Brain MRI were acquired on a superconducting magnet operating at 1.5 T (Magnex 150HP, Shimadzu Co, Kyoto, Japan) using a head coil. The imaging parameters were as follows: conventional spin echo sequences (repetition time (ms)/echo time (ms)) of 500/15 for T1 weighted images, and 4500/80 for T2 weighted images; section thickness of 5 mm with 1mm interslice gap; 512×512 acquisition matrix. The T1 weighted images were also acquired after administration of Gd-DTPA. Two observers with no prior knowledge of the results of the other imaging studies, independently evaluated the MRI for the presence of abnormal areas. Any abnormal appearance on T1 weighted or T2 weighted images, or any enhancement after administration of Gd-DTPA, was recorded for analysis as a potential characteristic or identifying abnormality.


Examination of brain imagings and CSF specimens were performed with the written informed consent from the parents of each patient. The procedure for obtaining informed consent and this research received prior approval by the medical ethics committee of Kurume University Hospital.


The ratios of the rCBF in the ROI in each region of the cortex to that in the occipital cortex are presented as the mean (SD). The Mann-Whitney test was used to compare mean values in each group. A level of p<0.05 was considered to be significant.



A lumber puncture was performed in four patients; all showed mild pleocytosis (9–32 cells/mm3). Protein and glucose concentrations in CSF were normal. Varicella zoster viral DNA was not detected in the CSF of the three patients after varicella.


Brain MRI disclosed no abnormality in structure and signal intensities in the cerebellum of these five patients were normal. The MRI and SPECT images of the representative patient and the control are shown in the figure. The mean rCBF ratio was significantly lower only in the cerebellum in the patients with acute cerebellar ataxia, compared with the ratio obtained in controls (p<0.05, table).
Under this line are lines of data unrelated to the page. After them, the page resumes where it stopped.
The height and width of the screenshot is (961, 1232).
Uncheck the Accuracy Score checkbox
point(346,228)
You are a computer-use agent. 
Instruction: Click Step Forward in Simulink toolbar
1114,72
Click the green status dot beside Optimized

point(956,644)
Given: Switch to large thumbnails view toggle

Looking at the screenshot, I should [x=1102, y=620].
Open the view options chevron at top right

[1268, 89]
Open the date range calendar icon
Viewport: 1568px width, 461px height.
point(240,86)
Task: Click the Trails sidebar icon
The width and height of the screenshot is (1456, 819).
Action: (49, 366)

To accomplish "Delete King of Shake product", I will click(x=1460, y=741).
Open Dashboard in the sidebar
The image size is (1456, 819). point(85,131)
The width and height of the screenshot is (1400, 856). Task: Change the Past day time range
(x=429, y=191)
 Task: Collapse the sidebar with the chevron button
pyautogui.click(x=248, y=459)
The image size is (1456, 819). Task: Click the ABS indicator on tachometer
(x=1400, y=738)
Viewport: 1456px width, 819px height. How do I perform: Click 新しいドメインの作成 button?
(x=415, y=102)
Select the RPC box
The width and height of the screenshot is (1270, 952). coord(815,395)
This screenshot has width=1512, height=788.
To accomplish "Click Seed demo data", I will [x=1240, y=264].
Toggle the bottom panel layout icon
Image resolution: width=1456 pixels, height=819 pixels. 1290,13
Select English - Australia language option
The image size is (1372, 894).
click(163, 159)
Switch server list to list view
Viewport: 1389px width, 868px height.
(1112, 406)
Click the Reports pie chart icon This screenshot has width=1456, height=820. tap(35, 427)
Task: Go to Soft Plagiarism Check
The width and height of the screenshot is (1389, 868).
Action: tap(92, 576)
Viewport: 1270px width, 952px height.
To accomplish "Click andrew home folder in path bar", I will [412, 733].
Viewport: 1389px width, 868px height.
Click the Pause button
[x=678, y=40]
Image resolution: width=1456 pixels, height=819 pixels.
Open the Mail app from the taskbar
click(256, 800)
The presence of a latent period from the end of the preceding infection to the onset of ataxia suggests that an autoimmune response to the cerebellum is a more likely aetiological agent than viral invasion to the cerebellum.3 In a previous report of this disorder using MRI, a high signal intensity was found in the T2 weighted image, without enhancement in the Gd-DTPA enhanced T1 weighted image in both the cerebellar cortex and white matter.4-6These findings suggested that an autoimmune response after infectious illness caused demyelination in the cerebellum. However, Connollyet al have reported that the rate of detection of abnormal findings by T2 weighted MRI was very low, only one of 46 cases in this disorder.2 Brain MRI in our five patients showed no abnormality, but our SPECT data showed the abnormality of rCBF in the cerebellum during the acute stage of the disease. To our knowledge, the present study is the first to examine postinfectious acute cerebellar ataxia using brain SPECT. There are no other reports in which 123I -IMP has been used to demonstrate the presence of decreased rCBF in the cerebellum in this disorder.

Postinfectious acute cerebellar ataxia exhibits similar symptoms and form of onset to acute disseminated encephalomyelitis (ADEM).10 The symptoms of ADEM appear abruptly within 3 weeks after infectious illness or vaccination and include impairment in consciousness, paresis, cranial nerve signs, and ataxia. However, unlike postinfectious acute cerebellar ataxia, MRI shows abnormal demyelination and oedematous findings in patients with ADEM, and thus this is a useful diagnostic tool.11 Abnormal findings in patients with ADEM may also be found using SPECT.12Furthermore, SPECT imaging of some patients with CNS lupus has been shown to be more sensitive than MRI.13 The detection of abnormal rCBF using SPECT, despite the absence of any abnormality on MRI, has been well demonstrated in some patients with CNS lupus.14 This discordant finding between SPECT and MRI suggests that the pathogenesis of CNS lupus may involve decreased CBF such as vasculitis or vasculopathy due to an autoimmune response.

In the present study, all five patients presented clearly characteristic abnormal findings of decreased rCBF in the cerebellum on SPECT imaging, without abnormal findings on MRI in patients with postinfectious acute cerebellar ataxia.